▶ YOUR OBJECTIVE:
Your task is to give the number of lines in the listing that include "Toggle", and nothing else.

▶ DATA SUPPLIED:
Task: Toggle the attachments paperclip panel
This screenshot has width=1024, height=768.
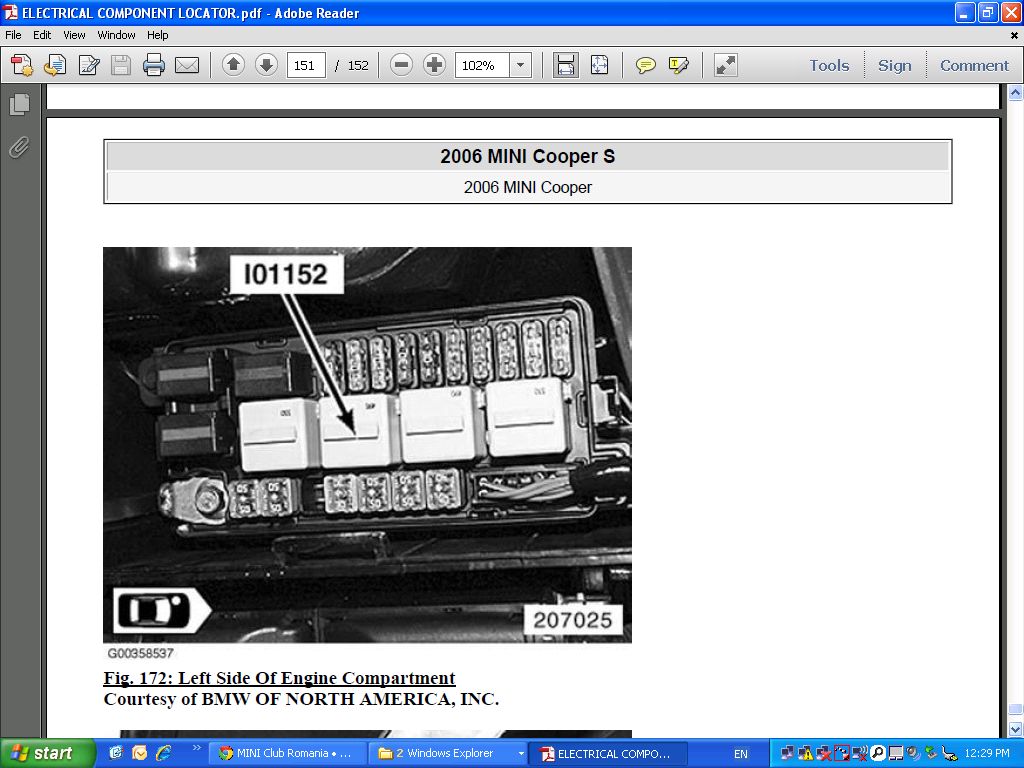Action: [x=19, y=148]
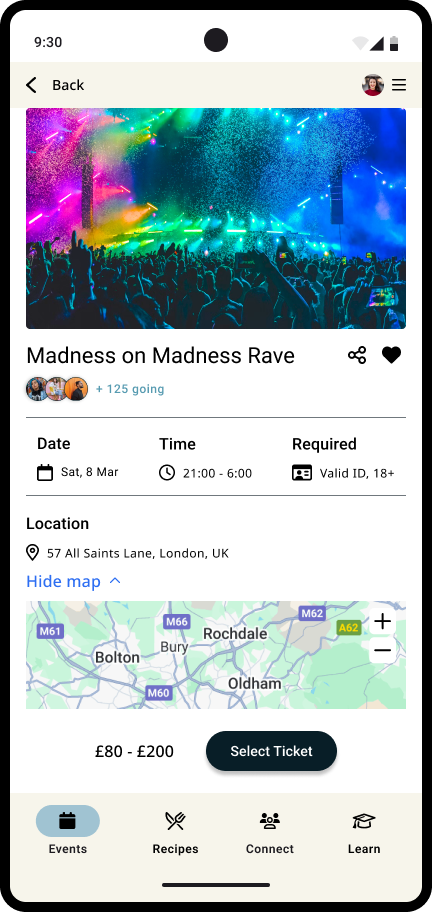This screenshot has height=912, width=432.
Task: Switch to the Events tab
Action: tap(67, 830)
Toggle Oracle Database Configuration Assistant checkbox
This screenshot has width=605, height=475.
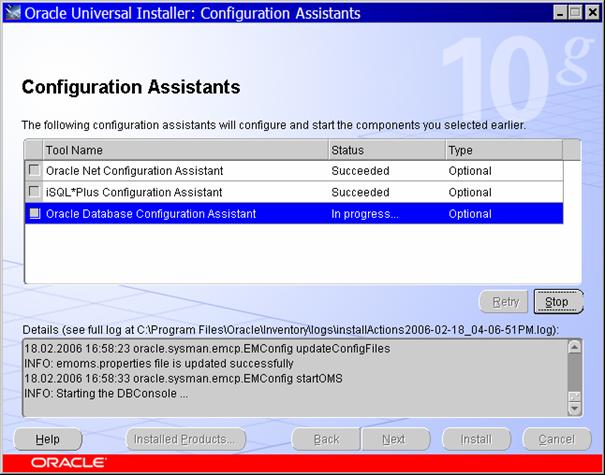tap(35, 214)
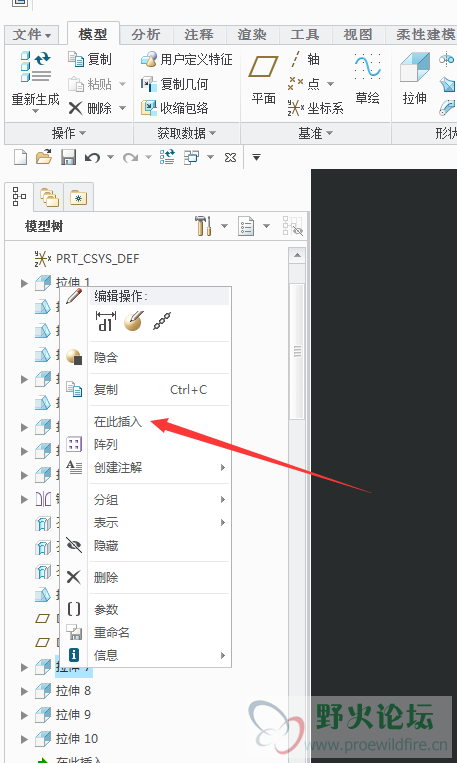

▶ TASK SOLUTION:
2